Tony Blair has since fallen out of favour with much of the Labour Party—his three consecutive majority governments be damned—but many of David Miliband’s supporters see him as someone who can similarly stretch the party’s support base. “I’m not making my decision on minor policy nuances,” David Browne, a north London Labour councillor at the Miliband event, says. “I’m basing it on who is the best person for the job. The job is to be prime minister, not just Labour leader.”

Miliband works on this theme in his speech. “We have spent too much time looking inwards and backwards and not enough time looking forwards and outwards for new ideas and for a new relationship with voters,” he says. “To win again we need working-class voters, middle-class voters, Conservative voters, Liberal Democrats and non-voters, as we drive the Tories out of power.”

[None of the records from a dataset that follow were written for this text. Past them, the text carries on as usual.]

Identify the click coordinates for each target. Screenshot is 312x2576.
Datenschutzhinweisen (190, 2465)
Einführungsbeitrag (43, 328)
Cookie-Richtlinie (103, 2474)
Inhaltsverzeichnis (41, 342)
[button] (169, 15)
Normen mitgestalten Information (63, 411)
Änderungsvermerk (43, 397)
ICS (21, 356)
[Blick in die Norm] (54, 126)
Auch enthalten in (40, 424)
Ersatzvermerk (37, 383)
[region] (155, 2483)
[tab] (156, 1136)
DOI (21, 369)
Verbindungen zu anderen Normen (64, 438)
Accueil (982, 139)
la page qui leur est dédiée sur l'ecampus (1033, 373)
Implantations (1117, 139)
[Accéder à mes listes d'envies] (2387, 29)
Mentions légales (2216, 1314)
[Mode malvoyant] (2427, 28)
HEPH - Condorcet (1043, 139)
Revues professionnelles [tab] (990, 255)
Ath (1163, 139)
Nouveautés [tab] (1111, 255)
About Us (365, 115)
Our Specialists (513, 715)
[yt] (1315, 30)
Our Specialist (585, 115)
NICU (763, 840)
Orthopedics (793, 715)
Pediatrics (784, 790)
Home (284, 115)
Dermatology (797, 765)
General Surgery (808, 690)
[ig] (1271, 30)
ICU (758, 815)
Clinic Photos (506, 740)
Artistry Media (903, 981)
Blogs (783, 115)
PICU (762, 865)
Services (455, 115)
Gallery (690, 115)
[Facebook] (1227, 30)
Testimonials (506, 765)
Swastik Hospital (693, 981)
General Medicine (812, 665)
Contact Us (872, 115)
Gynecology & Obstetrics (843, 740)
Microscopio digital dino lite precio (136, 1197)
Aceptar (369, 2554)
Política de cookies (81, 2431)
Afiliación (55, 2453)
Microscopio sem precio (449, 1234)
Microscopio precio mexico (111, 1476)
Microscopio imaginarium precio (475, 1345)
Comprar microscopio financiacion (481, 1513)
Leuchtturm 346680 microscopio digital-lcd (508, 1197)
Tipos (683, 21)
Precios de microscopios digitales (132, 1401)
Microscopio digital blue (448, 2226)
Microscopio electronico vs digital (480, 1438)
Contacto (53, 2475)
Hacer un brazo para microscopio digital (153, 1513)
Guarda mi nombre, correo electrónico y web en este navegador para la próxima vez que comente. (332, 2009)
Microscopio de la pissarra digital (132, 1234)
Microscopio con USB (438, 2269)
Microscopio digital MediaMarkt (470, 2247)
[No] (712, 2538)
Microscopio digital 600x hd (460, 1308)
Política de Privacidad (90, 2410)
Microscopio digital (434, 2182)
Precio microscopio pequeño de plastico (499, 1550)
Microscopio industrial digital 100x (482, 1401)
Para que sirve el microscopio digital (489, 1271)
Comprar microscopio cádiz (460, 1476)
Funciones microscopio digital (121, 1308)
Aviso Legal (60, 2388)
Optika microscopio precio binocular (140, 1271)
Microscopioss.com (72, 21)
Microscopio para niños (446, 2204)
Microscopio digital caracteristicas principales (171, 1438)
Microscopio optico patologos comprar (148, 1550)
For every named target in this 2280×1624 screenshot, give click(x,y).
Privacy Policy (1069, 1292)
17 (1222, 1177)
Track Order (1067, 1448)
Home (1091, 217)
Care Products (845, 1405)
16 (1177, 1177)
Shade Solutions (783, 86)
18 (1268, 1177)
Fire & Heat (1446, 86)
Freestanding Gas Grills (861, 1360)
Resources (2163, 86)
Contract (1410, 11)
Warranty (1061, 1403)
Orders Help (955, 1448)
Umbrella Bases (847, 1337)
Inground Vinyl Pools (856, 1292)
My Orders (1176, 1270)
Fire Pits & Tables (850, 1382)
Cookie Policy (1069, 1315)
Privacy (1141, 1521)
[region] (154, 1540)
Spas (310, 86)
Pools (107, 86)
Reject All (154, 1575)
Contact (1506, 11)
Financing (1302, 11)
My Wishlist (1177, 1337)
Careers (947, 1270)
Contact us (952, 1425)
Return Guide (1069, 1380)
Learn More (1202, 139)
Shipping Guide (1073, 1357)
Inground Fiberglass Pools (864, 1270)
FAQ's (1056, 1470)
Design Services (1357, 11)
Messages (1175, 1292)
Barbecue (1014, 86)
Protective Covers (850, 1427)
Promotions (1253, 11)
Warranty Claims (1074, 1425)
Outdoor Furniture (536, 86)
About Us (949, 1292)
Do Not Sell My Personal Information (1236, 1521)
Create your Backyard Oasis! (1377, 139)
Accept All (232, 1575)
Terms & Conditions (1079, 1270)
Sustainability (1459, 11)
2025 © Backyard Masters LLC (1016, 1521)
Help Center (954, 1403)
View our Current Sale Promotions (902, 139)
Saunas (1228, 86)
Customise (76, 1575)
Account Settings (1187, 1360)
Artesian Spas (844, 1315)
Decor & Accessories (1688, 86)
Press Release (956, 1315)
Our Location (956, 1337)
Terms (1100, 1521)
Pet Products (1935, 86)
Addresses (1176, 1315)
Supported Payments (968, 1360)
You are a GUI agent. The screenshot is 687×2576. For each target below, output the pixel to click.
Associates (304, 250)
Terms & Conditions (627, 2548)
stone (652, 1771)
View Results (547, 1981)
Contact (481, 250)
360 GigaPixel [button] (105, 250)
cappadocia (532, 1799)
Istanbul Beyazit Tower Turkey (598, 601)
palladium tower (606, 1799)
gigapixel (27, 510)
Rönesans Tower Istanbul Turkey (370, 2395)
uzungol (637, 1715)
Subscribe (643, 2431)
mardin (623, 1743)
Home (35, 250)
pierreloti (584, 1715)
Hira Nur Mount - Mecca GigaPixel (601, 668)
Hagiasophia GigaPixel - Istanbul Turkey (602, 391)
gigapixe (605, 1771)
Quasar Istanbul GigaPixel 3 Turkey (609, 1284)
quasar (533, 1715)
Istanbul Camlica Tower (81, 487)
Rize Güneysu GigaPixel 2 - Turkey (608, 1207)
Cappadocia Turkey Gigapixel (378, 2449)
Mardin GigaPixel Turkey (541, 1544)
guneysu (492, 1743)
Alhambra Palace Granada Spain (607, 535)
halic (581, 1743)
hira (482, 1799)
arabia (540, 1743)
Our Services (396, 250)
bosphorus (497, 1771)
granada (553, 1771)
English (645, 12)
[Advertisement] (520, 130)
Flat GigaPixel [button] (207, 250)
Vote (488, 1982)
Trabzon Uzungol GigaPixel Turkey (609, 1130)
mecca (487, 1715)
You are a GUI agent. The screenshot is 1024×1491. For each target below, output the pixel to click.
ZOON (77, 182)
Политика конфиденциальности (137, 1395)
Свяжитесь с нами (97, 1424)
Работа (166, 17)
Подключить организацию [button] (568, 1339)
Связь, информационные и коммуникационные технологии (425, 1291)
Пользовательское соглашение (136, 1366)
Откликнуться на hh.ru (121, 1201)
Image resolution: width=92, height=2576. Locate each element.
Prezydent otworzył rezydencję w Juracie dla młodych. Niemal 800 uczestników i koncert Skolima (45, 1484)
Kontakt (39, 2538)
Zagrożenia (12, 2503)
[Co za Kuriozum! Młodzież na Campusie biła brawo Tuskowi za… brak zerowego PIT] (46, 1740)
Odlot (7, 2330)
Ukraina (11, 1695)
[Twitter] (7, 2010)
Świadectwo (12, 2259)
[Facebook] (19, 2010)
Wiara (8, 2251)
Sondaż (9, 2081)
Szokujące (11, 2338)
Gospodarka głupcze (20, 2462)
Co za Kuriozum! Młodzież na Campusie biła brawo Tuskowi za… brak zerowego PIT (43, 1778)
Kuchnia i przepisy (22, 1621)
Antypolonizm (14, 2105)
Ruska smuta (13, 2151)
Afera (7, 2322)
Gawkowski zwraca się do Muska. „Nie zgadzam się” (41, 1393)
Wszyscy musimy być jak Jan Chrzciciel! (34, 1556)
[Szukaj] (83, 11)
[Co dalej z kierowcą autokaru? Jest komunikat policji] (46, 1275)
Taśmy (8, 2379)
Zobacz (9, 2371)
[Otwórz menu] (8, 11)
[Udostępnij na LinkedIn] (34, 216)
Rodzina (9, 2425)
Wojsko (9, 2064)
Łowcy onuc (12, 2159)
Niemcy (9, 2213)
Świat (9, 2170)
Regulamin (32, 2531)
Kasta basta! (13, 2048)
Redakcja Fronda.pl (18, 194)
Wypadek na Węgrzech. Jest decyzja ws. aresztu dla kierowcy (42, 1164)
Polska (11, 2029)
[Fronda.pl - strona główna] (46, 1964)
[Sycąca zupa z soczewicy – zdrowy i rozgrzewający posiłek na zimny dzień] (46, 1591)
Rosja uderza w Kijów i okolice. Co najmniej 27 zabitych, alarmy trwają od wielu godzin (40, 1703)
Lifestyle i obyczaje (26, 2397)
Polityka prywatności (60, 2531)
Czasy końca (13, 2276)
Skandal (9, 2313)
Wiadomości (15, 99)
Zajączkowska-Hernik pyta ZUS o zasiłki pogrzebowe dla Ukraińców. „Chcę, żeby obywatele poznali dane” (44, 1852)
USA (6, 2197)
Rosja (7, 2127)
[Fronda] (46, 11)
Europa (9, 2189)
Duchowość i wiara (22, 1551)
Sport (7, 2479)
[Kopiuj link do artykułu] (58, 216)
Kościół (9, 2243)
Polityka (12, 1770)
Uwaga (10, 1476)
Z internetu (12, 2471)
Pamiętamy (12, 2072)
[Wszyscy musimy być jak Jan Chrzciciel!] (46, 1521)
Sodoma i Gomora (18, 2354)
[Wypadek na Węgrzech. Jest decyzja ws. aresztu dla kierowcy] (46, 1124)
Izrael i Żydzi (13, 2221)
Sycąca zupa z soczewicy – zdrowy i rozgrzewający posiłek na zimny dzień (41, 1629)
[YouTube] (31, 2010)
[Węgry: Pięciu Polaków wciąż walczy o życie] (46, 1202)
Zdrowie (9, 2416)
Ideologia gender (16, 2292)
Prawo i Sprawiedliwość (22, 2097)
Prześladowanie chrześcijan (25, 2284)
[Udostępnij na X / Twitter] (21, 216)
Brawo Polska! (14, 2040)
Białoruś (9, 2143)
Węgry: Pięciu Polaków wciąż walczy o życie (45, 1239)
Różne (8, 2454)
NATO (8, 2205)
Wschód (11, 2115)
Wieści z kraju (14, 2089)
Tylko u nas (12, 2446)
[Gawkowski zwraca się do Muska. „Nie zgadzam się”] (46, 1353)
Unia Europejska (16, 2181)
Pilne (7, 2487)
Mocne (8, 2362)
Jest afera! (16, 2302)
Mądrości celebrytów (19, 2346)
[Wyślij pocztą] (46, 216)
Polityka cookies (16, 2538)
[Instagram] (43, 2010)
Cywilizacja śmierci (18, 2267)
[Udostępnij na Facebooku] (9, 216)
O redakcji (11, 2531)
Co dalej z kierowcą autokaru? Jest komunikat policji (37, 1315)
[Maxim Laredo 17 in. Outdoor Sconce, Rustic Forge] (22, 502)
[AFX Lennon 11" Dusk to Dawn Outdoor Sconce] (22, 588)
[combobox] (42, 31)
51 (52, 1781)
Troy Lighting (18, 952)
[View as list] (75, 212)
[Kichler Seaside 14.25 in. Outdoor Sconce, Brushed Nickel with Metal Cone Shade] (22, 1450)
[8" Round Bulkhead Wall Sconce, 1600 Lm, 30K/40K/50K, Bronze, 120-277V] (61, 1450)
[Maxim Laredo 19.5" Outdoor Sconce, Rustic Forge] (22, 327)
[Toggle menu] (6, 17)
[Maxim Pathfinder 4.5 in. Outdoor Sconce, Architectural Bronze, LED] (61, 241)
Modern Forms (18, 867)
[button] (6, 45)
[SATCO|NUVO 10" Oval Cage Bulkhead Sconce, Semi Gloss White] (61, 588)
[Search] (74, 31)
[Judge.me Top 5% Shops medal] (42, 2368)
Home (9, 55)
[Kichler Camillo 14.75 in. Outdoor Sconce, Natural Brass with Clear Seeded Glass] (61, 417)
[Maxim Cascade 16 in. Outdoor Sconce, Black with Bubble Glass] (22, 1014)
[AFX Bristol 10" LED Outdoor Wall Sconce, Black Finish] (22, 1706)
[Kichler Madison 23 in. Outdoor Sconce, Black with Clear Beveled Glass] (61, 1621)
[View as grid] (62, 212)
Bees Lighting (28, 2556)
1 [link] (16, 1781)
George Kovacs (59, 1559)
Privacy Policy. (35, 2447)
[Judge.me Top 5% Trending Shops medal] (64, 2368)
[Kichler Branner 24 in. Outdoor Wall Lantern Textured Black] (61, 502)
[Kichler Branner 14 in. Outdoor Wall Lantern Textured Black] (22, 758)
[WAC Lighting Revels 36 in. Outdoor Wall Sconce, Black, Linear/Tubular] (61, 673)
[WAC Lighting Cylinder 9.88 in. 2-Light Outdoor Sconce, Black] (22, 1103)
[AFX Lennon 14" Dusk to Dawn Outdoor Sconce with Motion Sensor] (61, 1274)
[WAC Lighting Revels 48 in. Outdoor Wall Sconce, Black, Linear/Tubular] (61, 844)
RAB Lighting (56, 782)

Why, then, this talk about comradeship? It’s because David is threatened on his left flank by the second man with a chance to win the Labour leadership: Ed Miliband, his brother.

After years watching former friends Tony Blair and Gordon Brown divide their party, Labour has now taken sibling rivalry from the metaphoric to the literal. “You have to feel that it’s a continuation of some sort of terrible fight they had as kids,” says Simon Hoggart, parliamentary sketch writer for the Guardian newspaper, in an interview with Maclean’s. “Maybe one took the other’s wind-up car and broke it.”

Ed Miliband represents Labour’s historic base. He argues Labour did not lose in May because they failed to connect with centrist voters, but because their traditional supporters abandoned them. Labour needs to bring back voters who left the party because they believe it has become too arrogant, Sadiq Khan, a Labour MP and Ed’s campaign agent, tells Maclean’s. “What we can’t do is dust off the 1997 manual,” he adds, referring to Tony Blair’s first election manifesto, which, actually, David Miliband wrote.

Two days after his brother spoke to supporters at the King Solomon Academy, Ed Miliband holds a question-and-answer session in a university neighbourhood of south London. David’s handlers are young, but the youth surrounding Ed is even more pronounced. He’s popular with students. Several of the more photogenic among them are ushered to stand behind Ed, where television journalists filming the event will see them.